» Passage to read:
- - - -

Hunters pay for wildlife conservation programs in other important ways. The budgets of state fish and wildlife agencies depend on revenues from hunters’ licenses and permits—these funds are used as a match to the federal aid funds and pay for conservation programs that benefit specific species and types of habitat. At the national level, proceeds from the Federal Duck Stamp (a requirement of all waterfowl hunters) are used to manage wetlands and similar habitats. And hunters also donate to wildlife and conservation non-governmental organizations, or NGOs, such as Ducks Unlimited and the National Wild Turkey Federation at rates higher than non-hunters. Together these contributions amount to a critical segment of the overall funding for wildlife conservation in the United States.

Despite the many American conservation success stories from the last century—the recovery of the wild turkey, the whitetail deer, the wood duck and the Rocky Mountain elk, for examples—an unmistakable trend has been taking place for years: Hunting participation in America is declining. While this trend is concerning from multiple perspectives, one of the most immediate implications is the loss of funding support for wildlife conservation. Even the mainstream media has begun to report on what the decline in hunting may mean for the nation’s wildlife. A recent Washington Post article discusses the trend in terms of the direct link between hunters and the management of both game and nongame species alike, including endangered species.

- - - -

» Information shown:

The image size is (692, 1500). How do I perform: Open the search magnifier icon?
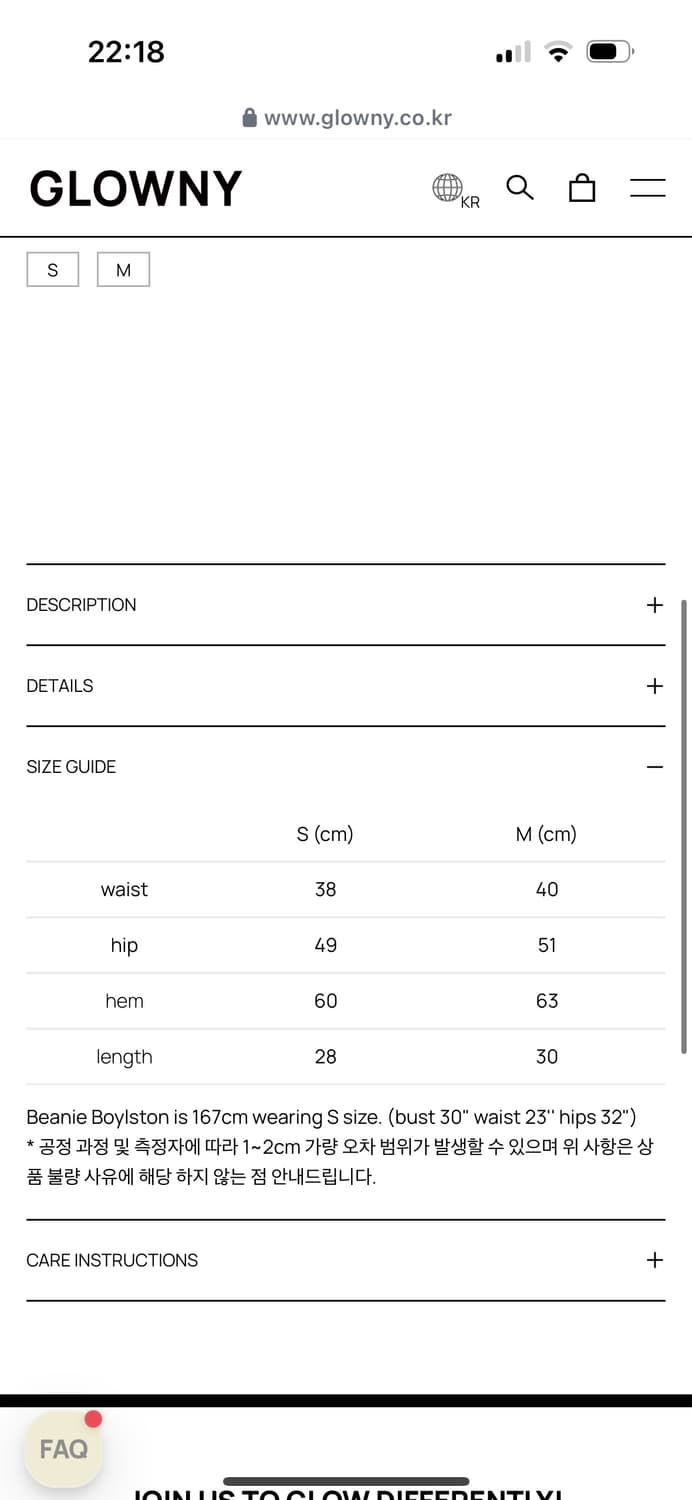(x=519, y=187)
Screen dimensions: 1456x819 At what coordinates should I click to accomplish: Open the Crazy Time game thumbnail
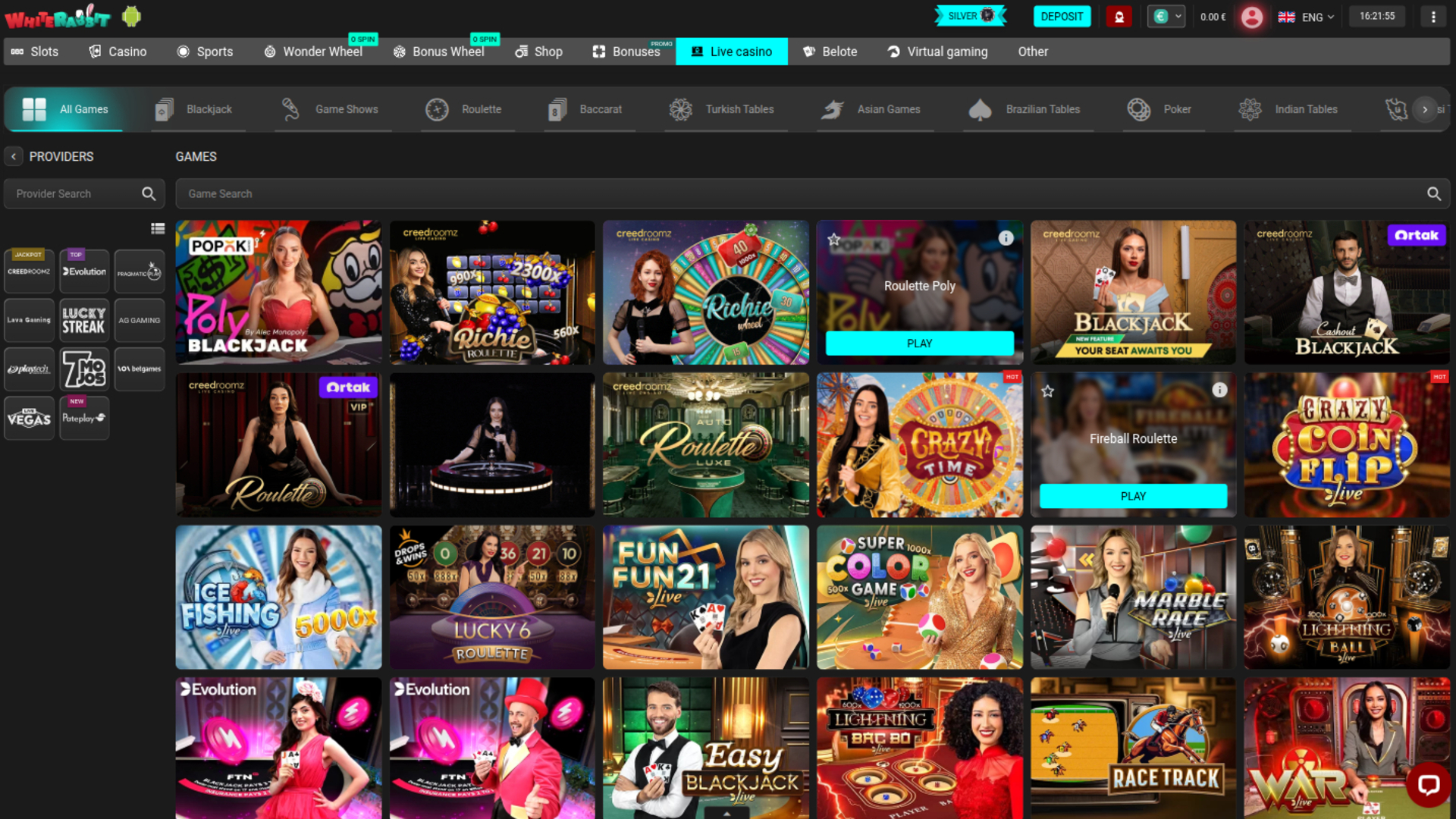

- - - -

» Requirements:
Using the passage on hunters and conservation funding above, decide whether each statement agrees with it. For each, answer yes or no and quote the deciding words. (a) Money from the Federal Duck Stamp goes toward managing wetlands and similar habitats. (b) Hunters give to conservation NGOs at lower rates than non-hunters. (c) Hunting participation in America has been rising.

» Task answer:
(a) Yes: "proceeds from the Federal Duck Stamp (a requirement of all waterfowl hunters) are used to manage wetlands and similar habitats"
(b) No: "at rates higher than non-hunters"
(c) No: "Hunting participation in America is declining."